TEXT SECTION: Begin

It's very very conceptually simple. If you code it right then you never instantiate more than (depth) boards at once, you never consider pointless branches and so on.



回答2:

I am not going to profile your code for you, but since this is such a nice coding kata I wrote a small ai for tic tac toe:

import java.math.BigDecimal;

public class Board {

    /**
     * -1: opponent
     * 0: empty
     * 1: player
     */
    int[][] cells = new int[3][3];

    /**
     * the best move calculated by eval(), or -1 if no more moves are possible
     */
    int bestX, bestY;

    int winner() {
        // row
        for (int y = 0; y < 3; y++) {
            if (cells[0][y] == cells[1][y] && cells[1][y] == cells[2][y]) {
                if (cells[0][y] != 0) {
                    return cells[0][y];
                }
            }
        }

        // column
        for (int x = 0; x < 3; x++) {
            if (cells[x][0] == cells[x][1] && cells[x][1] == cells[x][2]) {
                if (cells[x][0] != 0) {
                    return cells[x][0];
                }
            }
        }

        // 1st diagonal
        if (cells[0][0] == cells[1][1] && cells[1][1] == cells[2][2]) {
            if (cells[0][0] != 0) {
                return cells[0][0];
            }
        }

        // 2nd diagonal
        if (cells[2][0] == cells[1][1] && cells[1][1] == cells[0][2]) {
            if (cells[2][0] != 0) {
                return cells[2][0];
            }
        }

        return 0; // nobody has won
    }

    /**
     * @return 1 if side wins, 0 for a draw, -1 if opponent wins
     */
    int eval(int side) {
        int winner = winner();
        if (winner != 0) {
            return side * winner;
        } else {
            int bestX = -1;
            int bestY = -1;
            int bestValue = Integer.MIN_VALUE;
        loop:
            for (int y = 0; y < 3; y++) {
                for (int x = 0; x < 3; x++) {
                    if (cells[x][y] == 0) {
                        cells[x][y] = side;
                        int value = -eval(-side);
                        cells[x][y] = 0;

                        if (value > bestValue) {
                            bestValue = value;
                            bestX = x;
                            bestY = y;
                            if (bestValue == 1) {
                                // it won't get any better, we might as well stop thinking
                                break loop;
                            }
                        }
                    }
                }
            }
            this.bestX = bestX;
            this.bestY = bestY;
            if (bestValue == Integer.MIN_VALUE) {
                // there were no moves left, it must be a draw!

TEXT SECTION: End
AVAILABLE DATA: Begin

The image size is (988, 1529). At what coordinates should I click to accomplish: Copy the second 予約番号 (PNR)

AVAILABLE DATA: End
AVAILABLE DATA: Begin

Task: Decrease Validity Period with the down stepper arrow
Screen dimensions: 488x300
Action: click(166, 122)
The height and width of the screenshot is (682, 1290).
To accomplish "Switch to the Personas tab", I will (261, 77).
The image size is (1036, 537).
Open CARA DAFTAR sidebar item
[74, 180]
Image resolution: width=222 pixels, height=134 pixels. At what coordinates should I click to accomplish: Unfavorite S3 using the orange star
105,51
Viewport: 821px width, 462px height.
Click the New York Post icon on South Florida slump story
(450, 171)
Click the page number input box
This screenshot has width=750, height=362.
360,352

AVAILABLE DATA: End

DIRECTIONS:
A: Answer these questions from the tic tac toe text, each in a few words.
(i) In the comment above the cells array, what number stands for an empty cell?
(ii) What does winner() return when nobody has won?
(iii) What value do bestX and bestY hold when no more moves are possible?
B: Translate this sentence from the tic tac toe text into Spanish: "If you code it right then you never instantiate more than (depth) boards at once, you never consider pointless branches and so on."

RESPONSES BY TASK:
A:
(i) 0
(ii) 0
(iii) -1

B: Si lo programas bien, nunca instancias más de (depth) tableros a la vez, nunca consideras ramas inútiles, y así sucesivamente.